Anne Snider scite author profile

The objective of this study was to examine the antinociceptive effects of peripherally restricted kappa-opioid receptor agonists (ORAs) in a rat model of inflammatory bowel disease produced by intracolonic instillation of trinitrobenzine sulfonic acid (TNBS). Antinociceptive effects of mu-(morphine) and kappa-ORAs (EMD 61,753 and ICI 204,488) were evaluated in a behavioral model of visceral nociception. The effects of these agonists and a delta-ORA (SNC 80) on responses of pelvic nerve afferent fibers innervating the colon were also tested. In the behavioral study, systemic injections of morphine and both kappa-ORAs dose-dependently inhibited the visceromotor response to colorectal distension in rats with uninflamed or inflamed colons.
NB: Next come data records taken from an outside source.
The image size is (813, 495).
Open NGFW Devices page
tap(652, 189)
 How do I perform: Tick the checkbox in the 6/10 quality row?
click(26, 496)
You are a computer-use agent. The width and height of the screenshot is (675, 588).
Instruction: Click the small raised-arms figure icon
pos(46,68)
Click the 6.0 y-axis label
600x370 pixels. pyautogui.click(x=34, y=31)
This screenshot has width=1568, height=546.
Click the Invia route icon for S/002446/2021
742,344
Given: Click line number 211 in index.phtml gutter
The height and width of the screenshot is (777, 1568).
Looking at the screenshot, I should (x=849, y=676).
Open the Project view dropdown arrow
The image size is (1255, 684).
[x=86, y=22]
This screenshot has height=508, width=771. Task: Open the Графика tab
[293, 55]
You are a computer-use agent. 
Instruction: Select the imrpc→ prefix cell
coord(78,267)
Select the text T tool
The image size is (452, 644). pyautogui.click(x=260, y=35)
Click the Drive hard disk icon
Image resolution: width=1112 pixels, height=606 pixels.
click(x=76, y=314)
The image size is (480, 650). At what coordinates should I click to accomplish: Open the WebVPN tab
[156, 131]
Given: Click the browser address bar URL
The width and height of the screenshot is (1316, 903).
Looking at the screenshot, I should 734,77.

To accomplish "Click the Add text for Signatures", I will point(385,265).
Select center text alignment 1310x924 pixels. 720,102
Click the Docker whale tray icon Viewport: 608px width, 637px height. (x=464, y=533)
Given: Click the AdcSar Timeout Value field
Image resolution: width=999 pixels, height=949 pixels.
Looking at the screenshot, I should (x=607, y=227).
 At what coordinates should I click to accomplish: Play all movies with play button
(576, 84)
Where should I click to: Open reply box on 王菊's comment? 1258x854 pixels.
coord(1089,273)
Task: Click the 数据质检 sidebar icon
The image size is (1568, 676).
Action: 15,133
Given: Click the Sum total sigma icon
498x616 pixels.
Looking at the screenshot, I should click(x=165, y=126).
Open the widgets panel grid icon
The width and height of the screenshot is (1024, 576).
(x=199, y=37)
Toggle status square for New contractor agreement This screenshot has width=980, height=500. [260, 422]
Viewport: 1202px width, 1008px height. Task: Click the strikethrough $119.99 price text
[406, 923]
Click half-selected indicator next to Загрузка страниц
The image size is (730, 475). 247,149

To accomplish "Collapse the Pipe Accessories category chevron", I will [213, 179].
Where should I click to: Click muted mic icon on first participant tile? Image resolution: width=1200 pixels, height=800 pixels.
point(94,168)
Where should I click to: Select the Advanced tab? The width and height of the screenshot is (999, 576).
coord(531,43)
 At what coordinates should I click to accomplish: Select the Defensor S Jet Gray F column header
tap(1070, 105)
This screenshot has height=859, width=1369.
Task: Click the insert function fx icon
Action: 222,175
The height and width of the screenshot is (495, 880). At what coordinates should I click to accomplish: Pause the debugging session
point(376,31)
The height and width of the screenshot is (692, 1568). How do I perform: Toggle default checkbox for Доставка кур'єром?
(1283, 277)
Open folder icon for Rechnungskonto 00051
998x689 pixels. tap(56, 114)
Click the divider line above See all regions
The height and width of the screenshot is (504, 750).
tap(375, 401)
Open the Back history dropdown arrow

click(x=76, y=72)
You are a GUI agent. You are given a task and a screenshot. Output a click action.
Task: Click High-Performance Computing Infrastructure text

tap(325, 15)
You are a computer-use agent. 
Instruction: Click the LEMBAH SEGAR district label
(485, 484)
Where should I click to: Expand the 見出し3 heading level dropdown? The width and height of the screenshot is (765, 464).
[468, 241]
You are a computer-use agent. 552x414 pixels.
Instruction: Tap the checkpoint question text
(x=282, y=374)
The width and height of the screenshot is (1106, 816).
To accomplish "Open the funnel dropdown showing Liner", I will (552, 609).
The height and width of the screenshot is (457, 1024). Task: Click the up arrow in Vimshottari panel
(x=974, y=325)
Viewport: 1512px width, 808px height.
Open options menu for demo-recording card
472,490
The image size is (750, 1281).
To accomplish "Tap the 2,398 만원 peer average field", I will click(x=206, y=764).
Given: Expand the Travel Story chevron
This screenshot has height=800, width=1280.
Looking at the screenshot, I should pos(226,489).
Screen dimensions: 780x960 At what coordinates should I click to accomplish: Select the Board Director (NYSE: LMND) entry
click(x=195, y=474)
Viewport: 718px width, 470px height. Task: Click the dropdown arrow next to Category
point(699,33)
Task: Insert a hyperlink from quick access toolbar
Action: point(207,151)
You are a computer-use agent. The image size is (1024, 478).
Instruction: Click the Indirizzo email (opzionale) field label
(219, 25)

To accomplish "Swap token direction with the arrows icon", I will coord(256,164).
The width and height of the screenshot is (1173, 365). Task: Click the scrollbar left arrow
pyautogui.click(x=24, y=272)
The inhibitory effects of kappa-ORAs, but not morphine, were significantly greater in rats with colons inflamed 4 days previously by TNBS. A mu-receptor-selective dose (30 microg/kg) of naloxone methiodide (NLXM) blocked the inhibitory effect of morphine, but not of EMD 61,753. In the single-fiber study, neither morphine nor the delta-ORA SNC 80 attenuated the responses of pelvic nerve afferent fibers, whereas kappa-ORAs dose-dependently inhibited responses of pelvic nerve afferent fibers with significantly greater potency in the inflamed colon. Pretreatment with a non-opioid receptor-selective dose (2 mg/kg) of NLXM produced a rightward shift in the dose-response function of EMD 61,753. The greater potency of kappa-ORAs in the TNBS-inflamed condition suggests a peripheral upregulation of kappa-opioid receptors in colonic inflammation.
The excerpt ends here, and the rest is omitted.